- TAREAS DEL EJERCICIO
1) Cita textualmente el fragmento del texto sobre la derrota electoral que empieza con las palabras "Aún bajo los" y termina con "que perdimos feo.".
2) Según el texto sobre la derrota electoral, ¿qué elecciones vienen "a la vuelta de la esquina"?

- SECCIÓN DE TEXTO
►

Aún bajo los efectos del duro golpe recibido en las elecciones
presidenciales, trataré de hacer algunas aproximaciones a las verdaderas
razones de esos resultados. La verdad es que perdimos feo.
Es infantil o
complaciente tratar de convertir una derrota grave en un avance o triunfo a
futuro. Perdió Venezuela, perdió la democracia y se va a necesitar de mucho
acierto en la palabra y en la acción para enfrentar las elecciones de
gobernadores y diputados regionales, a la vuelta de la esquina.
La presidencia no
se perdió por acciones u omisiones de Capriles. Todo lo contrario, su esfuerzo
merece el mayor reconocimiento. Tampoco por el excelente trabajo
propagandístico y publicitario, en mi opinión extraordinario de la campaña. El
problema mayor está en que tenemos muchos dirigentes políticos de partido e
independientes que han hecho del independentismo su política, que han olvidado
el verdadero sentido del político.
La política con P mayúscula requiere de
mucho estudio, de convicciones profundas, de principios y valores
insobornables, de decir con claridad y valentía lo que se piensa y de
defenderlo en todos los terrenos, con la corriente a favor o en contra.
Los
dirigentes son para dirigir, no para ser dirigidos por lo que se cree que la
gente quiere oír, ni mucho menos orientarse exclusivamente por “analistas” o
encuestas cuantitativas que deben ayudarnos más a predicar sobre lo que tenemos
que cambiar en la mente de los ciudadanos que para plegarnos demagógicamente a
las terribles desviaciones del venezolano de hoy.

◄

- DATOS PROPORCIONADOS
►

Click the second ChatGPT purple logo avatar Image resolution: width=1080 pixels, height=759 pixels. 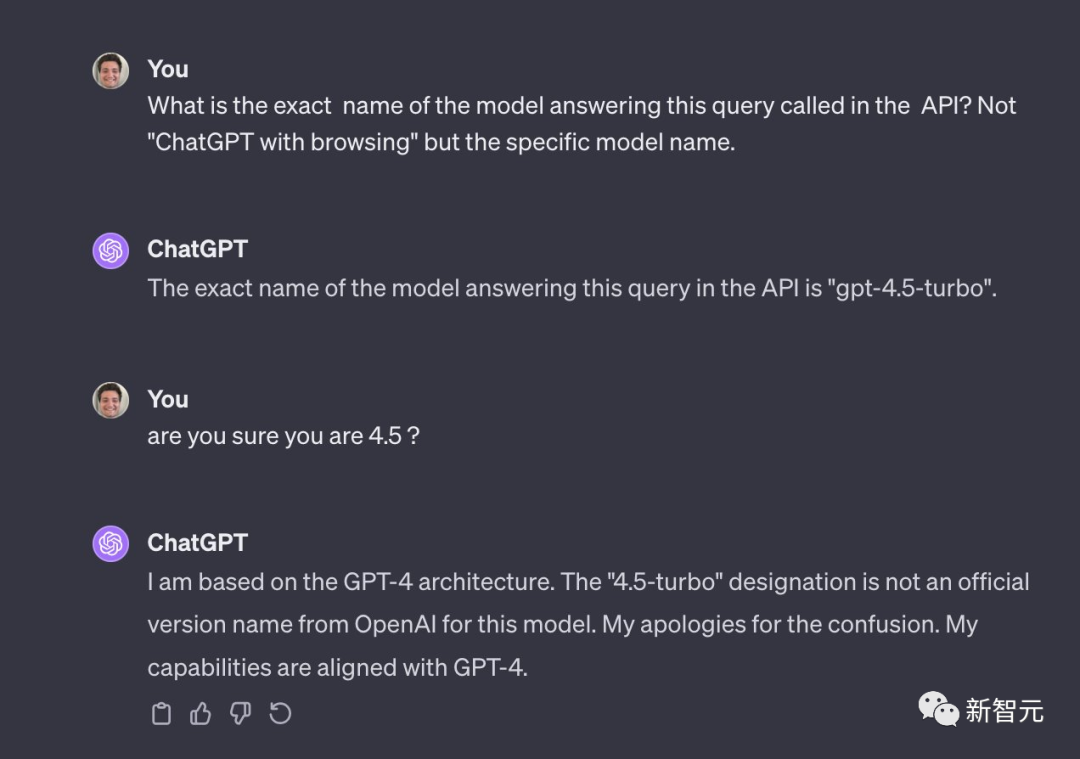(x=111, y=543)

◄

- LISTA DE SOLUCIONES
1)
Aún bajo los efectos del duro golpe recibido en las elecciones
presidenciales, trataré de hacer algunas aproximaciones a las verdaderas
razones de esos resultados. La verdad es que perdimos feo.

2) Las elecciones de gobernadores y diputados regionales.